Helena Paul, who leads the Stop Edinburgh Airspace Trial (SEAT) campaign, said Edinburgh Airport was pressing ahead with flight path plans before the Civil Aviation Authority (CAA) tightens is procedures for airspace changes.
The CAA said reviewing its airspace change process was to “ensure that all stakeholders are adequately consulted as part of a transparent, proportionate process”.
The outcome of a recent consultation on a revised airspace change process will be announced next month.
However, Edinburgh Airport robustly defended its approach to consulting communities on the changes, which will see air routes changed to take advantage of modern navigation technology instead of outdated radio beacons.
Ms Paul said: “Edinburgh Airport is using the current process, which even the CAA recognised was not fit for purpose.
“Part of the reason they’re in such a hurry to do their consultation is because the CAA is making changes to their rules which would make these changes more difficult in the future.”
Edinburgh Airport maintains that no decisions have been made about the new flight paths and said proposals would be put before local communities early next year, following the initial public consultation.
Concerns have been raised by Kinghorn residents that jets taking off from the airport will fly no more than 4,000 feet over the Fife town, causing excessive noise.
It has been argued that the new routes are needed to accommodate growth.
Ms Paul added: “The number of planes they are operating into and out of that airport is now 15% fewer than 10 years ago.
“The reason for that is there are bigger planes, which are carrying more people.
“When the airport says they need new flight paths for growth, it’s not backed up by the figures.
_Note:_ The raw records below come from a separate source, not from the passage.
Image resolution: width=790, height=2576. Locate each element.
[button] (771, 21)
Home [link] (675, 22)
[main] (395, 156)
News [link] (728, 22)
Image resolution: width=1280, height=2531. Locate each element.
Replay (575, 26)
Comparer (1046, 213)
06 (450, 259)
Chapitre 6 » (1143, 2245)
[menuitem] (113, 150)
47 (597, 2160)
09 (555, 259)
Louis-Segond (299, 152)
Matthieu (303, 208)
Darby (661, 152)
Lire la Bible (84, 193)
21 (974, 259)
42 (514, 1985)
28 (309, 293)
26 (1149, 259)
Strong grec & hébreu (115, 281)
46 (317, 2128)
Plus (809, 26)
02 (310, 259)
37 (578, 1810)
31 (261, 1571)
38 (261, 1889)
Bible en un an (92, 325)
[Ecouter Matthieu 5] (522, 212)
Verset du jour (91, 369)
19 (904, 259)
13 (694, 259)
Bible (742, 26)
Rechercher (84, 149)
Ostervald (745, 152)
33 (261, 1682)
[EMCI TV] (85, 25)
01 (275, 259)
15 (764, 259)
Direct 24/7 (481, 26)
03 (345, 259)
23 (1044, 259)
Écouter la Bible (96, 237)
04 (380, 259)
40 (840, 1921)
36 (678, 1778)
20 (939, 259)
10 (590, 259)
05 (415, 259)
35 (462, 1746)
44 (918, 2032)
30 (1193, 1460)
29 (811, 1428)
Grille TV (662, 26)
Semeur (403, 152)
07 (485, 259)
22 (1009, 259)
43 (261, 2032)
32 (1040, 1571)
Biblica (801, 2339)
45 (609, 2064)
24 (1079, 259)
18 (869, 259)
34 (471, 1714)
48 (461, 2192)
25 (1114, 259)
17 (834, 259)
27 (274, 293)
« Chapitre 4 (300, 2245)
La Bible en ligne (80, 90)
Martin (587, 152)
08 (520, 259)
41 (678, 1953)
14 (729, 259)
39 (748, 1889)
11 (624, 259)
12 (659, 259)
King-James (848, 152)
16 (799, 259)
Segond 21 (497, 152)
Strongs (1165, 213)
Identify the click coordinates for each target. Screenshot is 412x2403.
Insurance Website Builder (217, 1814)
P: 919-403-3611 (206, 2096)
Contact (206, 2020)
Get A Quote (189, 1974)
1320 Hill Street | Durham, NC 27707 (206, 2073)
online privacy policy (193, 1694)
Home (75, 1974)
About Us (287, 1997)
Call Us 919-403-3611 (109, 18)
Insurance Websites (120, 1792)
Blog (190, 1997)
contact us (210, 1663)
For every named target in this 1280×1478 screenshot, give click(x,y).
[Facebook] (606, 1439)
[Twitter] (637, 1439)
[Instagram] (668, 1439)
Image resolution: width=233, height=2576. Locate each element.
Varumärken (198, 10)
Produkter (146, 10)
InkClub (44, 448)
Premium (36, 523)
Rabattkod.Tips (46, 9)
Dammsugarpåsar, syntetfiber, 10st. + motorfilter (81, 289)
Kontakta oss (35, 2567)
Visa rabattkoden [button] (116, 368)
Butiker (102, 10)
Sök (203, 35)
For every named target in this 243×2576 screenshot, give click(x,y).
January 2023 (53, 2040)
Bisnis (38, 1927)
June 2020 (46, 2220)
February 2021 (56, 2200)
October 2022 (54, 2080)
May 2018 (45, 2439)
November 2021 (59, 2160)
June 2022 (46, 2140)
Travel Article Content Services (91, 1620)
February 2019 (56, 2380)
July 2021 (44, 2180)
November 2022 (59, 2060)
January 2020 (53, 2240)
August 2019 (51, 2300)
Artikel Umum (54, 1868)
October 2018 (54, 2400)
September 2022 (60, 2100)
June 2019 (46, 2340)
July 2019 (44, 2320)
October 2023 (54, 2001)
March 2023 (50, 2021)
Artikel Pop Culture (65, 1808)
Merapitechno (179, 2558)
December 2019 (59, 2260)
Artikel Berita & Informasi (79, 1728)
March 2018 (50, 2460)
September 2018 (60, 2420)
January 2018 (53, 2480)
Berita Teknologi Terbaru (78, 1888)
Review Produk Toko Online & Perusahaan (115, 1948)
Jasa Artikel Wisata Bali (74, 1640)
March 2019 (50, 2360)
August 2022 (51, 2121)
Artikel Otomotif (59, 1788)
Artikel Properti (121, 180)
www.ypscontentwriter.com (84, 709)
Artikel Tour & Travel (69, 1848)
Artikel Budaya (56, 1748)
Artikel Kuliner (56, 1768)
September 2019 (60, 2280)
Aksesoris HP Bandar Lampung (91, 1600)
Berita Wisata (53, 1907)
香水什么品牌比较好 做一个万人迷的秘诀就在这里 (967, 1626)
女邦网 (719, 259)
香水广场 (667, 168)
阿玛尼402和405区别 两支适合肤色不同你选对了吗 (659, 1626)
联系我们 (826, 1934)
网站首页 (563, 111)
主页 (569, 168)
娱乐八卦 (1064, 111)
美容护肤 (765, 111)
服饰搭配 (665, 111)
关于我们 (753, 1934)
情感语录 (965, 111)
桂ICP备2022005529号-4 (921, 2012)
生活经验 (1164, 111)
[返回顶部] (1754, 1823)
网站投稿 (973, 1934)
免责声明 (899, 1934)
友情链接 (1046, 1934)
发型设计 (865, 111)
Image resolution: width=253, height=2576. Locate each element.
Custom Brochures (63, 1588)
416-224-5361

“They do not need to create new flight paths and they do not need to create more noise for 100,000 people.”
Edinburgh Airport spokesman Gordon Robertson said the CAA had approved the consultation process for its flight path proposals.
“There’s no rushing through. We’re following the legislation and statutory guidance that currently exists,” he said.
Mr Robertson urged local residents to respond to the current consultation on flight path changes.
He said: “Tell us what we need to know and we will design some options for further consultation.
“We have to prove our case to the CAA. We need to demonstrate a need for growth.”